*Document passage:*
#####

We will train the model to differentiate between digits of different classes. For example, digit 0 needs to be differentiated from the rest of the digits (1 through 9). To carry this out, we will select N random images from class A (for example, for digit 0) and pair them with N random images from another class B (for example, for digit 1). The following code prepares data generators for individual classes, making it easier to handle and process data during training and validation. It is especially useful for one-shot learning tasks.

# train_0_generator <- flow_images_from_data( # for 0 number
#   x = train_data_list[[1]]$data  ,   
#   y = train_data_list[[1]]$label ,   
#   train_datagen                  , # data augmentation configuration  
#   shuffle = TRUE                 ,   
#   seed = 9487                    ,   
#   batch_size = 1  # for one-shot learning, each batch contains one pair of images 
# )
# 
# train_1_generator <- flow_images_from_data( # for 1 number  
#   x = train_data_list[[2]]$data  ,   
#   y = train_data_list[[2]]$label ,   
#   train_datagen                  ,   
#   shuffle = TRUE                 ,   
#   seed = 9487                    ,   
#   batch_size = 1 
# )
# 
# train_2_generator <- flow_images_from_data( # for 2 number  
#   x = train_data_list[[3]]$data  ,   
#   y = train_data_list[[3]]$label ,   
#   train_datagen                  ,   
#   shuffle = TRUE                 ,   
#   seed = 9487                    ,   
#   batch_size = 1 
# )
# 
# train_3_generator <- flow_images_from_data( # for 3 number  
#   x = train_data_list[[4]]$data  ,   
#   y = train_data_list[[4]]$label ,   
#   train_datagen                  ,   
#   shuffle = TRUE                 ,   
#   seed = 9487                    ,   
#   batch_size = 1 
# )
# 
# train_4_generator <- flow_images_from_data( # for 4 number  
#   x = train_data_list[[5]]$data  ,   
#   y = train_data_list[[5]]$label ,   
#   train_datagen                  ,   
#   shuffle = TRUE                 ,   
#   seed = 9487                    ,   
#   batch_size = 1 
# )
# 
# train_5_generator <- flow_images_from_data( # for 5 number  
#   x = train_data_list[[6]]$data  ,   
#   y = train_data_list[[6]]$label ,   
#   train_datagen                  ,   
#   shuffle = TRUE                 ,   
#   seed = 9487                    ,   
#   batch_size = 1 
# )
# 
# train_6_generator <- flow_images_from_data( # for 6 number  
#   x = train_data_list[[7]]$data  ,   
#   y = train_data_list[[7]]$label ,   
#   train_datagen                  ,   
#   shuffle = TRUE                 ,   
#   seed = 9487                    ,   
#   batch_size = 1 
# )
# 
# train_7_generator <- flow_images_from_data( # for 7 number  
#   x = train_data_list[[8]]$data  ,   
#   y = train_data_list[[8]]$label ,   
#   train_datagen                  ,   
#   shuffle = TRUE                 ,   
#   seed = 9487                    ,   
#   batch_size = 1 
# )

#####

*Record set:*
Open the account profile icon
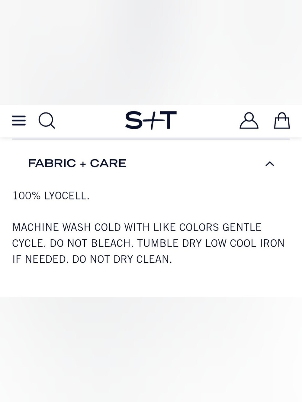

#####

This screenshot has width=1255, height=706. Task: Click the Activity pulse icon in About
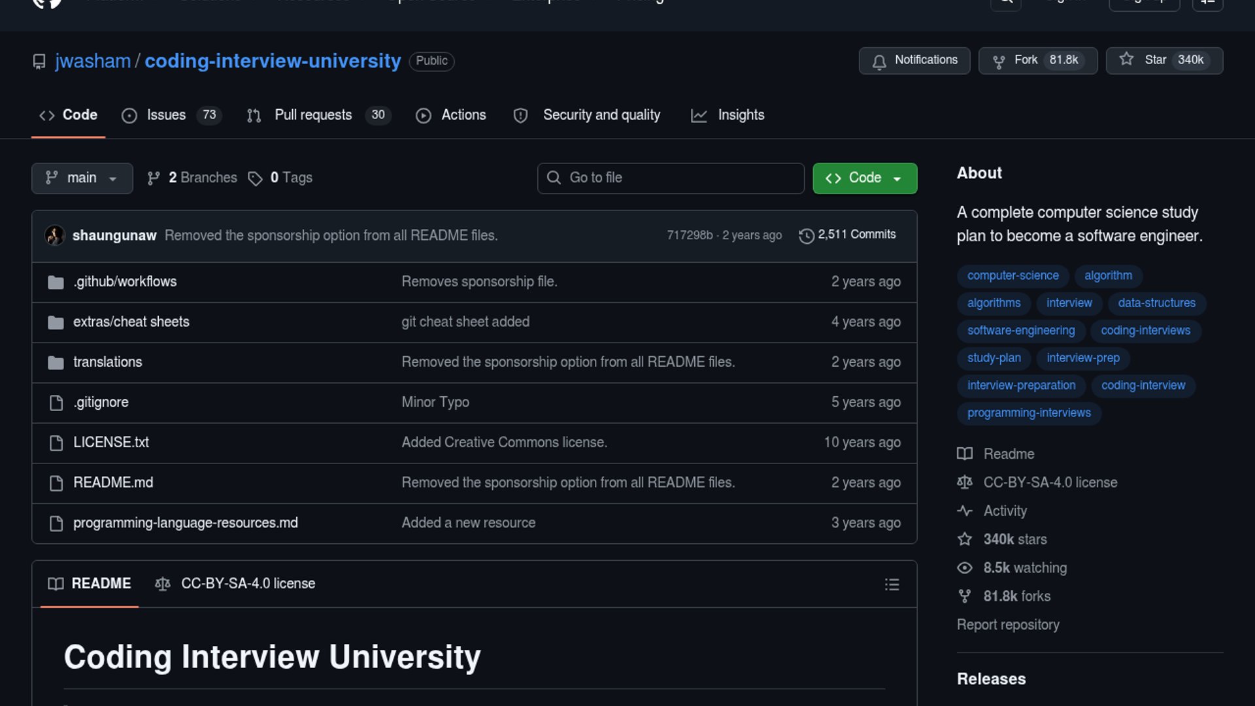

#####

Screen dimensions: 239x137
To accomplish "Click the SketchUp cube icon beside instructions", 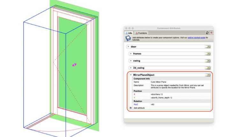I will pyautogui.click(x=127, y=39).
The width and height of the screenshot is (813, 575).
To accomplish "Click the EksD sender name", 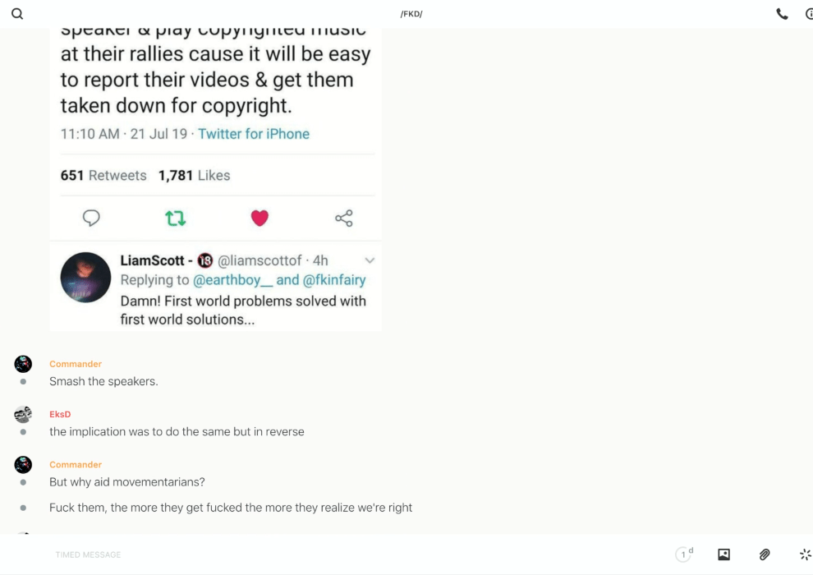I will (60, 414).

#####

*To do:*
- a) In the one-shot learning passage, what seed value does each data generator use?
- b) Reproduce the one-shot learning passage starting at "We will train" and ending at "one-shot learning tasks.".
- c) Resume the one-shot learning passage from the point where it stops.
The items come from a source unrelated to the one-shot learning passage.

*Set of answers:*
- a) 9487

- b)
We will train the model to differentiate between digits of different classes. For example, digit 0 needs to be differentiated from the rest of the digits (1 through 9). To carry this out, we will select N random images from class A (for example, for digit 0) and pair them with N random images from another class B (for example, for digit 1). The following code prepares data generators for individual classes, making it easier to handle and process data during training and validation. It is especially useful for one-shot learning tasks.

- c)
# 
# train_8_generator <- flow_images_from_data( # for 8 number   
#   x = train_data_list[[9]]$data  ,   
#   y = train_data_list[[9]]$label ,   
#   train_datagen                  ,   
#   shuffle = TRUE                 ,   
#   seed = 9487                    ,   
#   batch_size = 1 
# )
# 
# train_9_generator <- flow_images_from_data( # for 9 number   
#   x = train_data_list[[10]]$data ,   
#   y = train_data_list[[10]]$label,   
#   train_datagen                  ,   
#   shuffle = TRUE                 ,   
#   seed = 9487                    ,   
#   batch_size = 1 
# )
# 
# val_test_datagen = image_data_generator(
#   rescale = 1/255
# )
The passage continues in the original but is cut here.